INPUT RECORDS: Begin

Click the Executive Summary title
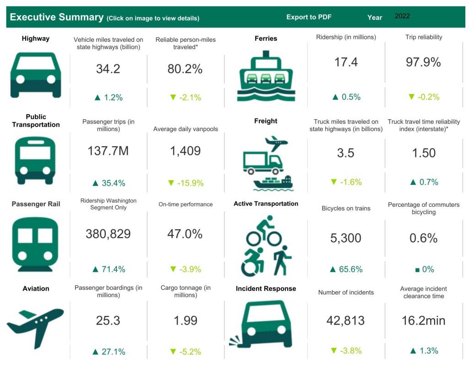This screenshot has width=469, height=365. pos(56,17)
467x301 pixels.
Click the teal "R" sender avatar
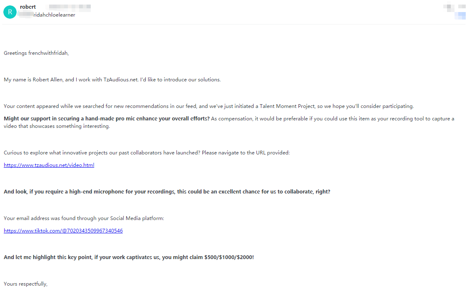pos(10,12)
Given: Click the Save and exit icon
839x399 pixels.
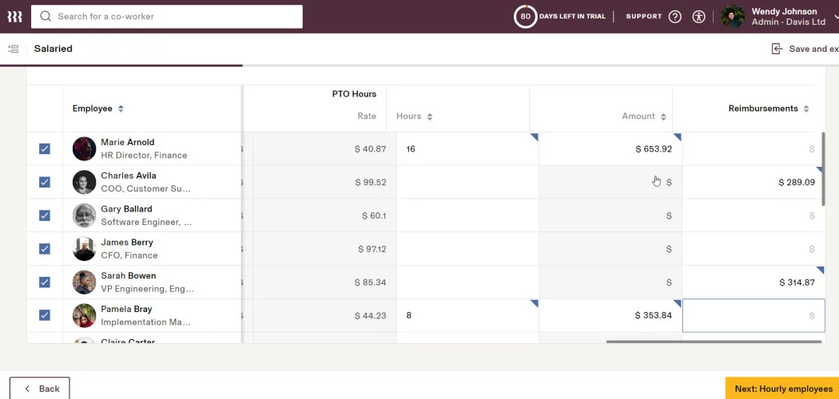Looking at the screenshot, I should click(x=777, y=49).
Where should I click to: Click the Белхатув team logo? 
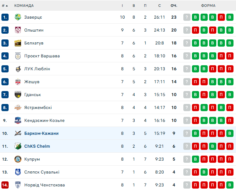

INPUT RECORDS: End

YOUR GOAL:
Set down the records again exactly as they appear, leaving each picture behind.

RESULT:
Click the Executive Summary title
This screenshot has width=469, height=365. pos(56,17)
467x301 pixels.
Click the teal "R" sender avatar
pos(10,12)
Given: Click the Save and exit icon
839x399 pixels.
Looking at the screenshot, I should click(x=777, y=49).
Where should I click to: Click the Белхатув team logo? 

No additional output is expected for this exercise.